§ TASK DATA:

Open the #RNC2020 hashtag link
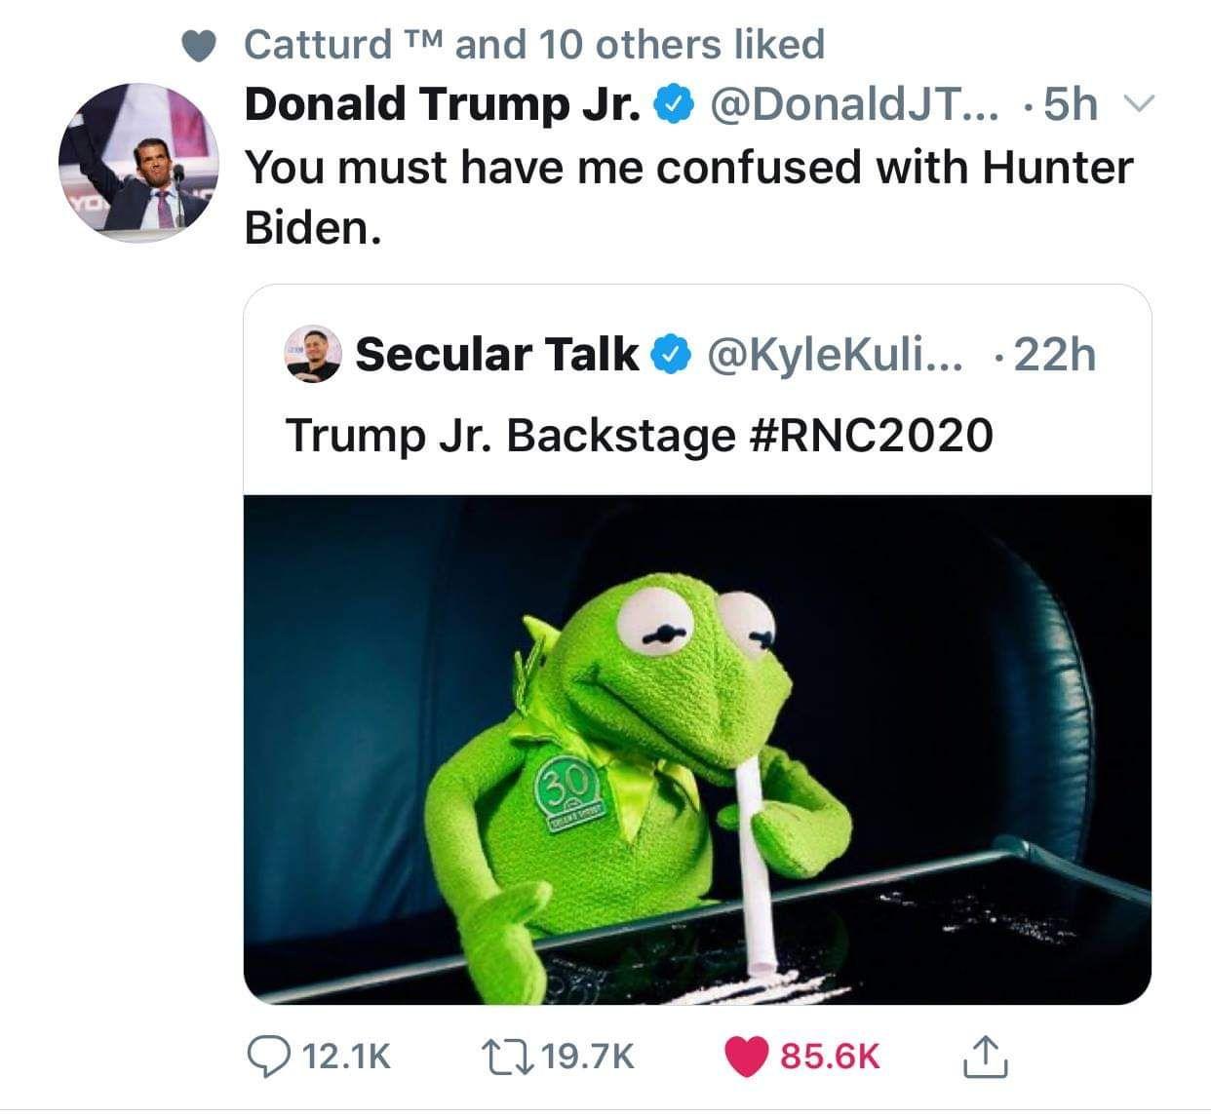The width and height of the screenshot is (1211, 1116). [872, 435]
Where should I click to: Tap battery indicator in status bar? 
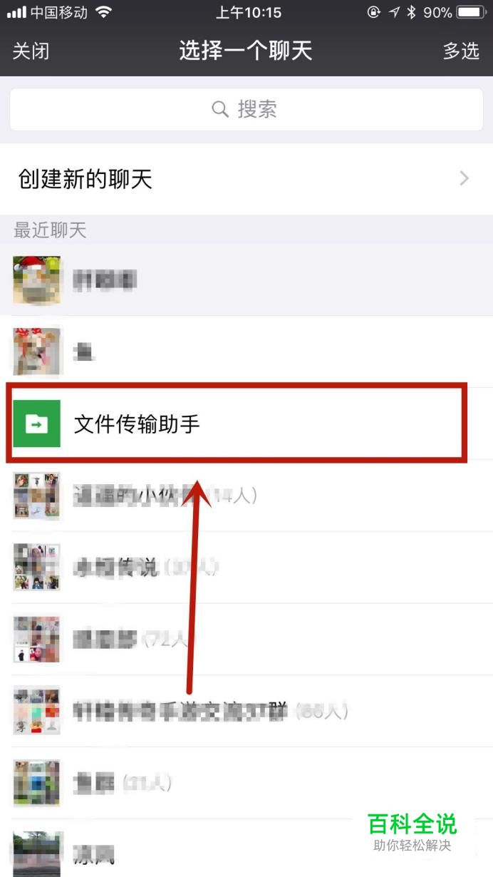[470, 13]
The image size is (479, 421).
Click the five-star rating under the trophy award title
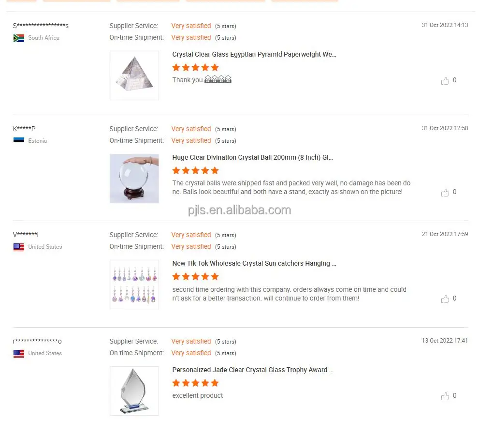click(195, 383)
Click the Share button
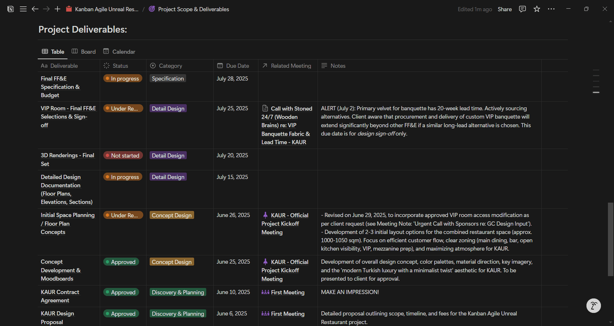Screen dimensions: 614x326 [x=504, y=9]
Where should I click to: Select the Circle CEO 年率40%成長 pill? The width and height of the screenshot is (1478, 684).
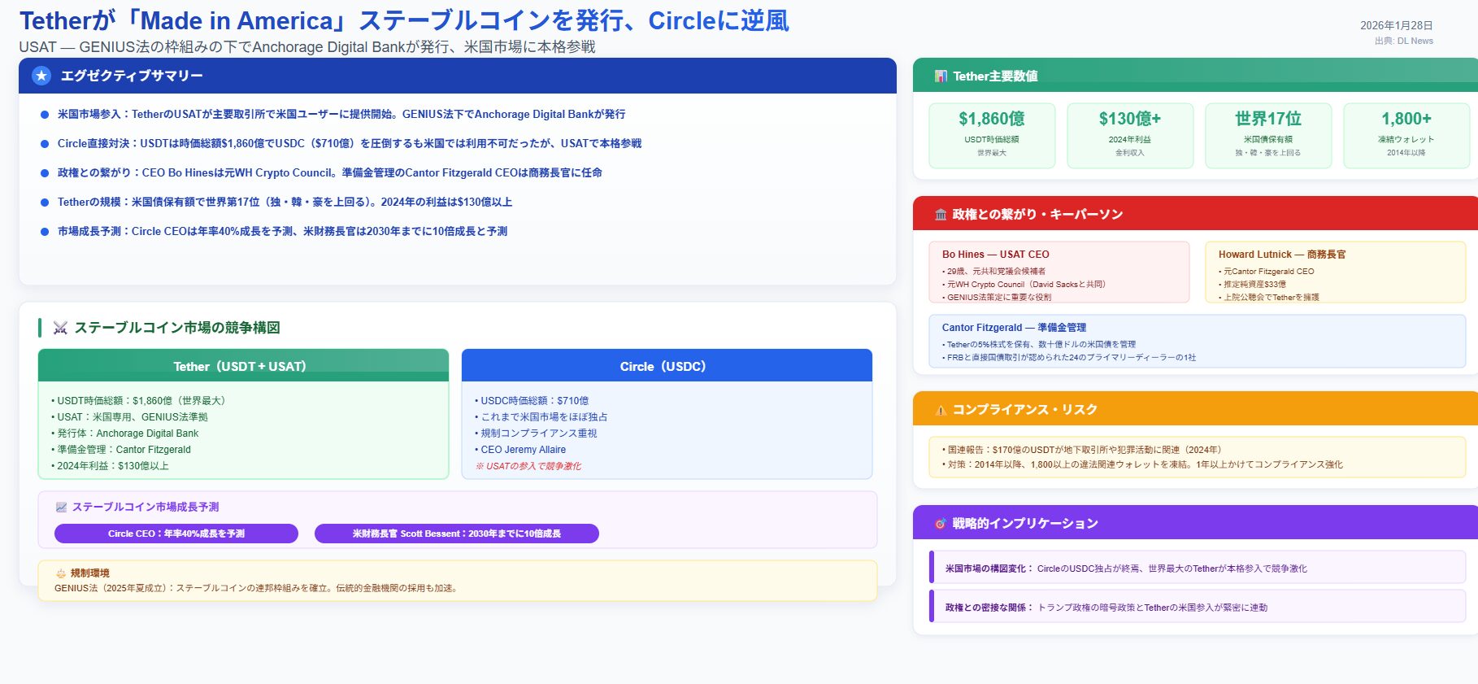(176, 534)
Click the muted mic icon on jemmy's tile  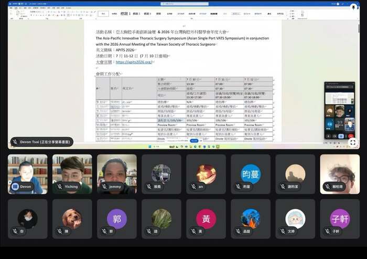click(x=104, y=187)
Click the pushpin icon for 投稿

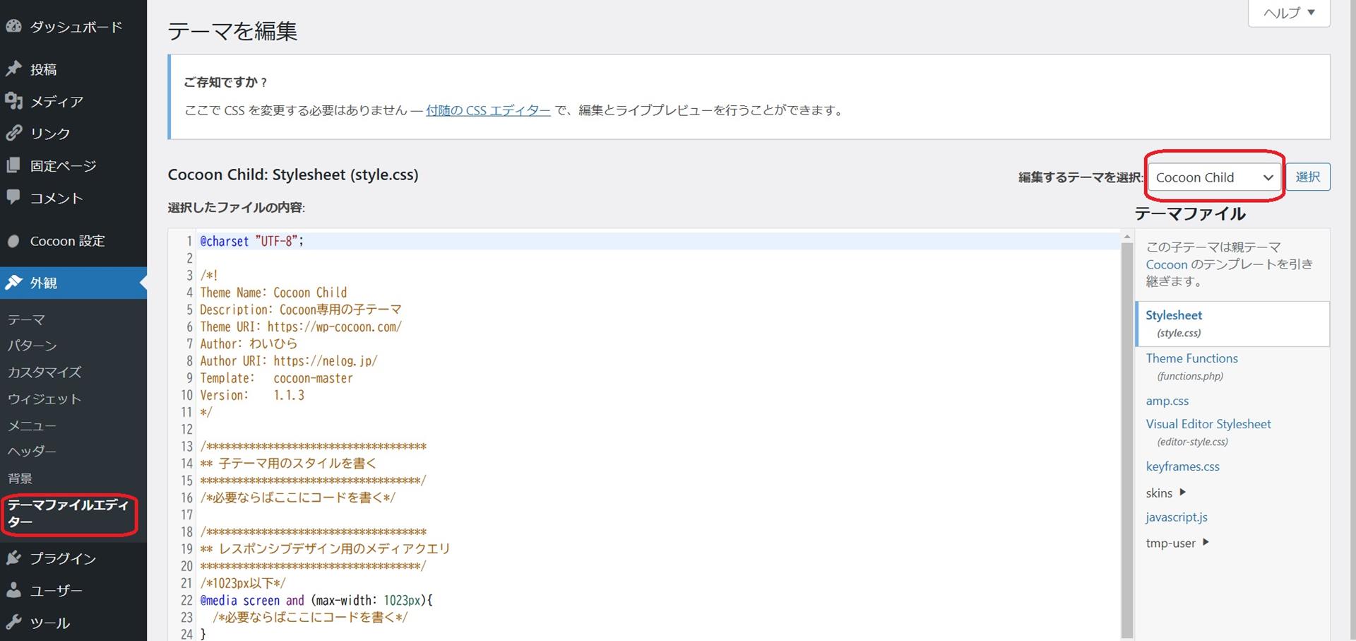tap(13, 69)
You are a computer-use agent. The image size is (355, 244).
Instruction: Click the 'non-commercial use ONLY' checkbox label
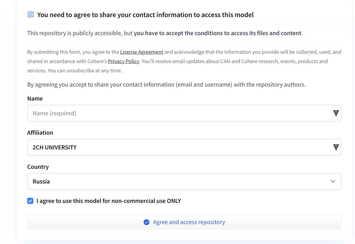pyautogui.click(x=109, y=201)
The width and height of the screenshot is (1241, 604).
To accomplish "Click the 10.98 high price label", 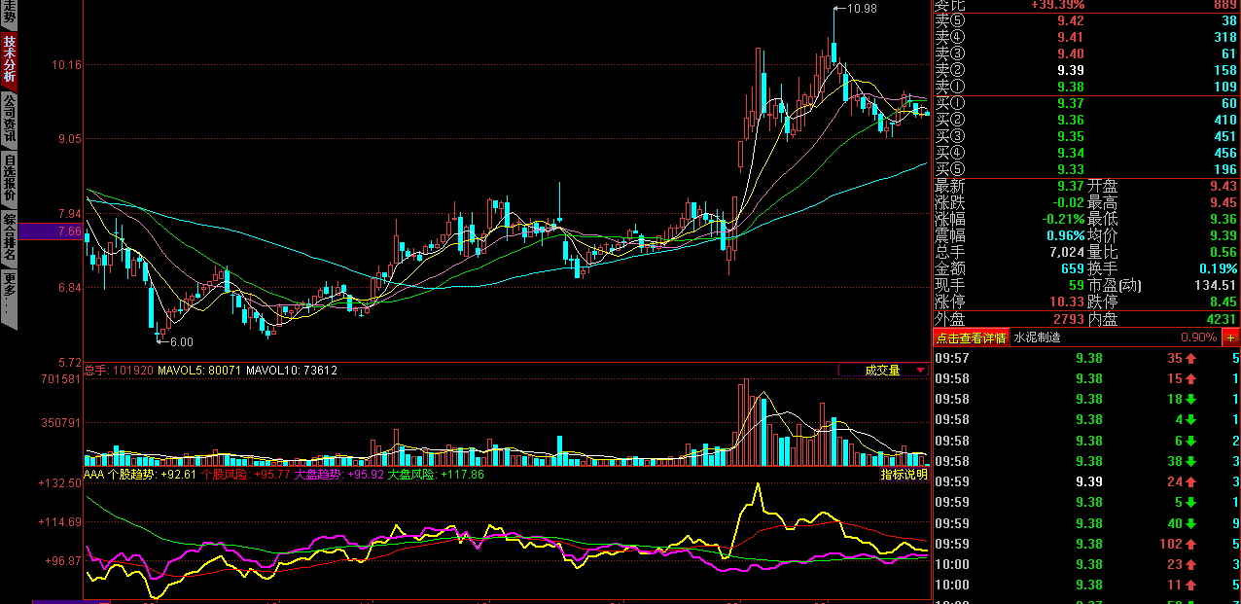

§ WHAT YOU NEED TO DO:
Count the lines in the entries above where the string "size" shows up, and give that number only.

§ OUTPUT:
2